Ben was in front of me instantly. I knew it was him by the way his thumbs brushed over my cheekbones with the lightest of touches that sent spirals of electricity from the base to the surrounding area of my skin. I
leaned into him as his hands moved to my hips and he pulled me closer.

His lips found my forehead and lingered there so he could whisper, "You want to get out of here?"

I nodded against his touch, my eyes still closed.

"Guys, do you think you could take care of this?"

"What do I look like?" Cam snapped.

"Not Superman," Chester snickered.

Eli's voice surprised me. "We got it man."

"Go home, Ella.

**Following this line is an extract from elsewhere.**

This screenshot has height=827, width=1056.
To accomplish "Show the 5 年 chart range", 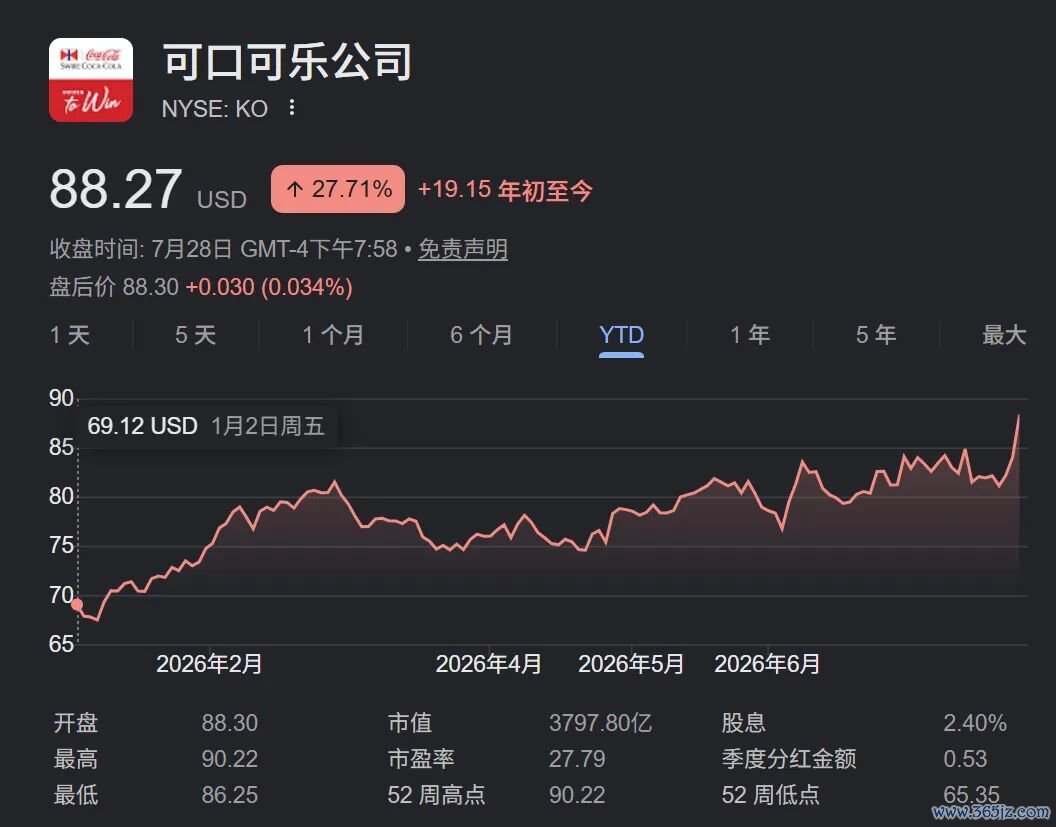I will (x=876, y=335).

Put ice on your knee, call mom, and get some rest. Ben and I will stay back and clean up the street," my brother
said. I lifted my head away from Ben's chest to frown at him. Ben also turned to my brother. Noah's eyes hardened as he exchanged a brief look with Ben.

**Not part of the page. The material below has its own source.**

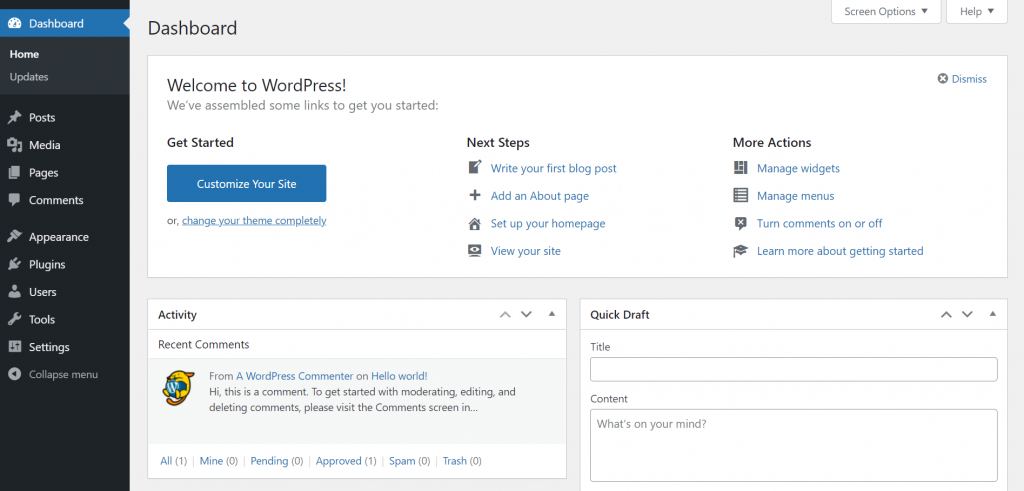The image size is (1024, 491).
Task: Click the Tools wrench icon
Action: 14,319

Ben nodded and looked back down at me. His eyes were haunted
by an emotion he refused to let me catch. He blinked once and it was gone. His crystal blue orbs softened. He brushed a strand of my hair behind my ear. I noticed his hands were dark from the ash and crusted over with dried blood that
didn't belong to him.

"I'll come back for you when I get this mess cleaned up."

I didn't like the idea of leaving without Ben. In fact the idea was dreadful. I was already feeling the tight pull in my chest at the
thought of leaving him again, even if it was temporary.

"I'll help."

He shook his head. "Your brother is right. Go home and rest. You're exhausted."

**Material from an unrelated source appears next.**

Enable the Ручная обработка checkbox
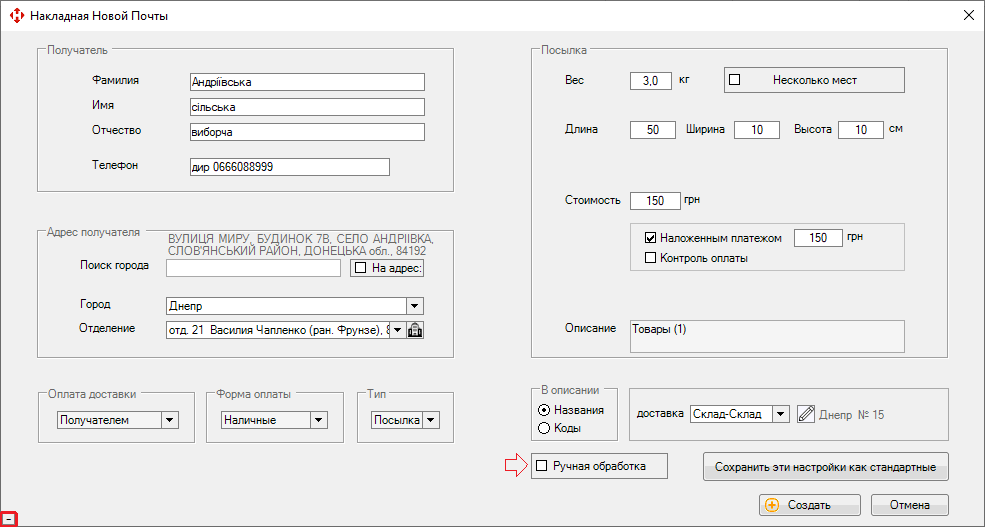Image resolution: width=985 pixels, height=527 pixels. click(542, 466)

I shot him a pointed look and lowered my voice. "Whose
fault is that?"

His eyes darkened with the same hunger that left my knees week for reasons that weren't induced by an injury. "I will accept full responsibility for my actions under one condition." I arched an eyebrow,
waiting. His eyes locked with mine. "Wait until I get back before you take a shower."

God yes...

"That can be arranged," I gave him a small smile.

He nodded before his eyes shifted above me. "Cam, drive Ella home."

"You want me to keep her occupied before she showers?"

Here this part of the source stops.